On the penultimate episode of Mad Men this season, I was gifted with something special: a whiskey other than Canadian Club. It wasn’t completely historically accurate, but I can live with it.
When Don is at the apartment of heroin-addict Midge, her pathetic husband comes home from the store with whiskey. Not just any whiskey, either. I spent a long time paused, trying to verify that indeed, the bottle in his hands is Four Roses Kentucky Straight Bourbon.
Before I talk about the history of Four Roses, I want to tell you the legend. Or rather, I’ll let the Four Roses legend sort of speak for itself:
It began when Paul Jones, Jr., the founder of Four Roses Bourbon, became smitten by the beauty of a Southern belle. It is said that he sent a proposal to her, and she replied that if her answer were “Yes,” she would wear a corsage of roses on her gown to the upcoming grand ball. Paul Jones waited for her answer excitedly on that night of the grand ball…when she arrived in her beautiful gown, she wore a corsage of four red roses. He later named his Bourbon “Four Roses” as a symbol of his devout passion for the lovely belle, a passion he thereafter transferred to making his beloved Four Roses Bourbon.
Now, I have no idea how much of that is marketing and how much of that is real. I don’t really care. From the moment I heard that little fairy tale a few years back, I’ve been rather enamored of this whiskey. We have several bottles of it on our home bar, from the Single Barrel to two different years of Marriage and some special yeast strains from The Party Source. It’s a favorite.
Four Roses was trademarked in 1884, although they were apparently making whiskey back in the 1860s. It survived Prohibition because it was granted a special dispensation to make whiskey for medicinal purposes. (Yeah, right.) In 1943, it was purchased by Seagrams, primarily for the Four Roses Brand although the company (at this point the Frankfort Distilling Company) had other labels as well. Then this happened:
Even though Four Roses was the top selling Bourbon in the U.S. in the 30s, 40s and 50s, Seagram made the decision to discontinue the sale of Kentucky Straight Bourbon here, and Four Roses was moved to the rapidly growing European and Asian markets where it quickly became the top selling Bourbon.

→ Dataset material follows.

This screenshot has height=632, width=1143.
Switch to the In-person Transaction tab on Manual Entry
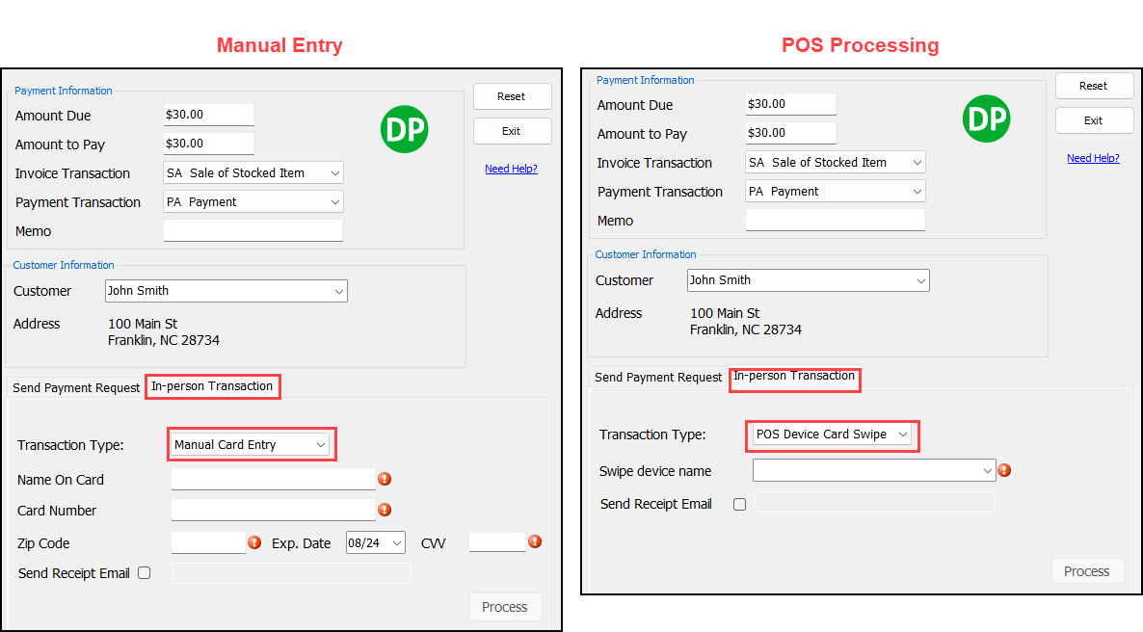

Technically, no one in Greenwich Village in the late 60s was going to walk to the corner market and pick up a bottle of Four Roses.
I don’t care. I love the bourbon and I was thrilled to see something other than Canadian Club.
As for the episode, well, I liked Don’s idea, even if I credit it to Peggy (why don’t we change our name?). He didn’t change their name, but he changed how they appear. Interestingly, none of the partners really get it, proving once again that those who are great at marketing are often poor at marketing themselves. This is a switch though – Don is building a brand for his company, yet at the beginning of the season, he was shying away from that sort of thing.
My big question? How does Don have $150,000 just sitting around (his share plus Pete’s share)? That’s a lot of money now; it was even more money back then. Pete’s dilemma, trying to come up with $50K, was much more realistic than Don simply having it in triplicate.
What did you think of the penultimate episode?